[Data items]
###

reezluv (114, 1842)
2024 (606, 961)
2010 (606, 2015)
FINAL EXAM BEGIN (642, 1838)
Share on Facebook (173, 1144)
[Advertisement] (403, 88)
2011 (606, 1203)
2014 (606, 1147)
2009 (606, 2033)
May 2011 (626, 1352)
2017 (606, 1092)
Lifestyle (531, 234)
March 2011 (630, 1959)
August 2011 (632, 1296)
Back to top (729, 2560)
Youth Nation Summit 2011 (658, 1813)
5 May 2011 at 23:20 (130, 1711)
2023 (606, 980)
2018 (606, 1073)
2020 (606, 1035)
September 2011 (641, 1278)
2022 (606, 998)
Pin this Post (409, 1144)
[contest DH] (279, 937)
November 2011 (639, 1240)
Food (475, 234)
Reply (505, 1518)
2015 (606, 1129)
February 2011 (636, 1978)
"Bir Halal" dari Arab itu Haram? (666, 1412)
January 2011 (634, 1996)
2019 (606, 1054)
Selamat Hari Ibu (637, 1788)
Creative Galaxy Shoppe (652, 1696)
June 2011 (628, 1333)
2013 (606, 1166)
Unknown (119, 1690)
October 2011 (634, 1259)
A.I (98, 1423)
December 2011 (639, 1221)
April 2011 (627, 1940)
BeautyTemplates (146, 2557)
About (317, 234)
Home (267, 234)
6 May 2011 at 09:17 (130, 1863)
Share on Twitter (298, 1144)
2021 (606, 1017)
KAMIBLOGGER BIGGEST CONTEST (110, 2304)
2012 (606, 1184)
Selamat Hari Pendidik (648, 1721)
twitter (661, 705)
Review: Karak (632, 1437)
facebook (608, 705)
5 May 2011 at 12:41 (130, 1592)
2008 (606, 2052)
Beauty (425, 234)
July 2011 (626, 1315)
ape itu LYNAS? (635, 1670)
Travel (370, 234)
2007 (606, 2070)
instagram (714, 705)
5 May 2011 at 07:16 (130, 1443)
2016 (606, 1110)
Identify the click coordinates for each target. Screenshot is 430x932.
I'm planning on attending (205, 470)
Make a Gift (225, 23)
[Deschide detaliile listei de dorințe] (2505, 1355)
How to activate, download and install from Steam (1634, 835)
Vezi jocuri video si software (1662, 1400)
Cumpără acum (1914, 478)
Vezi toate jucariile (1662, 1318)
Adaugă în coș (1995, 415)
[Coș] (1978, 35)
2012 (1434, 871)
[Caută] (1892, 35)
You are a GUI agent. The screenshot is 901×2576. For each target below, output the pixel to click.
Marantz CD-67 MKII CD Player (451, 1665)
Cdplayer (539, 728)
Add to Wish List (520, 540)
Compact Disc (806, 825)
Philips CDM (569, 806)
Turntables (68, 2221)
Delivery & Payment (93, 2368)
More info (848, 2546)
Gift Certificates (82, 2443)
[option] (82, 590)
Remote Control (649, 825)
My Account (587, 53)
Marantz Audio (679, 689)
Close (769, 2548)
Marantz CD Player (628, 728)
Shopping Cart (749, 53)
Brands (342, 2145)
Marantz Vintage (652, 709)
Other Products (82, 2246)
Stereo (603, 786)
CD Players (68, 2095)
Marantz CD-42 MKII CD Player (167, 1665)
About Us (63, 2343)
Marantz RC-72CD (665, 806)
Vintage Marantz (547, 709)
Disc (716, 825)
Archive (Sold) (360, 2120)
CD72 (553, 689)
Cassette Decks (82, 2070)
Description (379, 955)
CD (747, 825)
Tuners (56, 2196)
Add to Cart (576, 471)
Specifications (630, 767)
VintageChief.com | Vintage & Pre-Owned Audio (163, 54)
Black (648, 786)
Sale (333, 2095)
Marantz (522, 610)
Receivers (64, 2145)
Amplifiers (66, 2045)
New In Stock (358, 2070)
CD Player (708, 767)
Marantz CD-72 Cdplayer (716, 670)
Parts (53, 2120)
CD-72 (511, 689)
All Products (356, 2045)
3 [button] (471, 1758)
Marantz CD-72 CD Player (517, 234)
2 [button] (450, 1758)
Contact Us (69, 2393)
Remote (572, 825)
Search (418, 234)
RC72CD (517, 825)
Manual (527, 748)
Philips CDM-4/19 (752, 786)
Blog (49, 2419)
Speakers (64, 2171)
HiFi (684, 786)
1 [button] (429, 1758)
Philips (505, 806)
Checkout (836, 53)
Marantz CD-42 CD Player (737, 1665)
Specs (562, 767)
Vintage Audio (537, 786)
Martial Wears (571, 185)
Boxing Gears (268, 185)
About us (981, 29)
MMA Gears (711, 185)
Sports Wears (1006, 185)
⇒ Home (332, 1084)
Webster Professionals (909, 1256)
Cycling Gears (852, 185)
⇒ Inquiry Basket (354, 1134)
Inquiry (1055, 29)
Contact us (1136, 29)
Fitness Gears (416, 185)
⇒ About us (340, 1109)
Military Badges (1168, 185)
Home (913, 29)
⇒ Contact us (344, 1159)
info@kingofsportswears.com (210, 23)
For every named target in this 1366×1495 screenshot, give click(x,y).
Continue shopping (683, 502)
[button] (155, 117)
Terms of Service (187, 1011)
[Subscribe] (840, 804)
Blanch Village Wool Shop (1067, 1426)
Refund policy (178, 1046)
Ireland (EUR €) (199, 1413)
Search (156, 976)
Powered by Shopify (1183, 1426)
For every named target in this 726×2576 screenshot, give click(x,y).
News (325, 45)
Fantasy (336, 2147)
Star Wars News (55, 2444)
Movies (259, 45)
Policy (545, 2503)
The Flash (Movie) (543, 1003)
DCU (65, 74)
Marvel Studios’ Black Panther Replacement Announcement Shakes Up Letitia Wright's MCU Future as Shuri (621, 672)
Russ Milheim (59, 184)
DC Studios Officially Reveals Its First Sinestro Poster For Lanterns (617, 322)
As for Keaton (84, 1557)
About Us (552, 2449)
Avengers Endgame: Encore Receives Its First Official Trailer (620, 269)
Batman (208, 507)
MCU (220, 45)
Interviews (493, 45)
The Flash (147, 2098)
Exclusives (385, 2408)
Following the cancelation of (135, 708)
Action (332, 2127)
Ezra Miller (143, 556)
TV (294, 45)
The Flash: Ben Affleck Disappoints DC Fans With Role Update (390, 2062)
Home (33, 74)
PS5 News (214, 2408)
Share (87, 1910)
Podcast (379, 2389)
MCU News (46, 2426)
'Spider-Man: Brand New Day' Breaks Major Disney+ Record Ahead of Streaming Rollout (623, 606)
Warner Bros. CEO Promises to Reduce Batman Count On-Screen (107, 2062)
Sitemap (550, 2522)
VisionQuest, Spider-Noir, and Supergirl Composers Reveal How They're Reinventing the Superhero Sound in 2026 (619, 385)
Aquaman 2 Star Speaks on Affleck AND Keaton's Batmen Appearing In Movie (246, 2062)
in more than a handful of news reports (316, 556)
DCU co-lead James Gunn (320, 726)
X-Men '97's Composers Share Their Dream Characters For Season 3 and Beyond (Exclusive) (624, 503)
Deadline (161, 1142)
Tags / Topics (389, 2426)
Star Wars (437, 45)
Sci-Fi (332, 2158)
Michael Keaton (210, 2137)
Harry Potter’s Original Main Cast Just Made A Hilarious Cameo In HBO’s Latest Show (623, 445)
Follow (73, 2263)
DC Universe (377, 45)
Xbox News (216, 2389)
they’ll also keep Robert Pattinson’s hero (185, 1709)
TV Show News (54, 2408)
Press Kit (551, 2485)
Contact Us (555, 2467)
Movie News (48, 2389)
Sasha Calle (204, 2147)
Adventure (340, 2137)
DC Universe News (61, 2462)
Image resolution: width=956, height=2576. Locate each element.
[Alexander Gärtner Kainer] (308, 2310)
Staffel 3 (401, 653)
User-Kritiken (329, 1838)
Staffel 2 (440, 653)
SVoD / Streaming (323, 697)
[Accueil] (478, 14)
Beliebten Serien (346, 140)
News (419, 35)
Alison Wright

###

Work required:
Copy the stretch of the records above that runs from the line with "in more than" through the line with "DC Universe News (61, 2462)". Both end lines belong in the copy, and nothing else does.

Answer box:
in more than a handful of news reports (316, 556)
DCU co-lead James Gunn (320, 726)
X-Men '97's Composers Share Their Dream Characters For Season 3 and Beyond (Exclusive) (624, 503)
Deadline (161, 1142)
Tags / Topics (389, 2426)
Star Wars (437, 45)
Sci-Fi (332, 2158)
Michael Keaton (210, 2137)
Harry Potter’s Original Main Cast Just Made A Hilarious Cameo In HBO’s Latest Show (623, 445)
Follow (73, 2263)
DC Universe (377, 45)
Xbox News (216, 2389)
they’ll also keep Robert Pattinson’s hero (185, 1709)
TV Show News (54, 2408)
Press Kit (551, 2485)
Contact Us (555, 2467)
Movie News (48, 2389)
Sasha Calle (204, 2147)
Adventure (340, 2137)
DC Universe News (61, 2462)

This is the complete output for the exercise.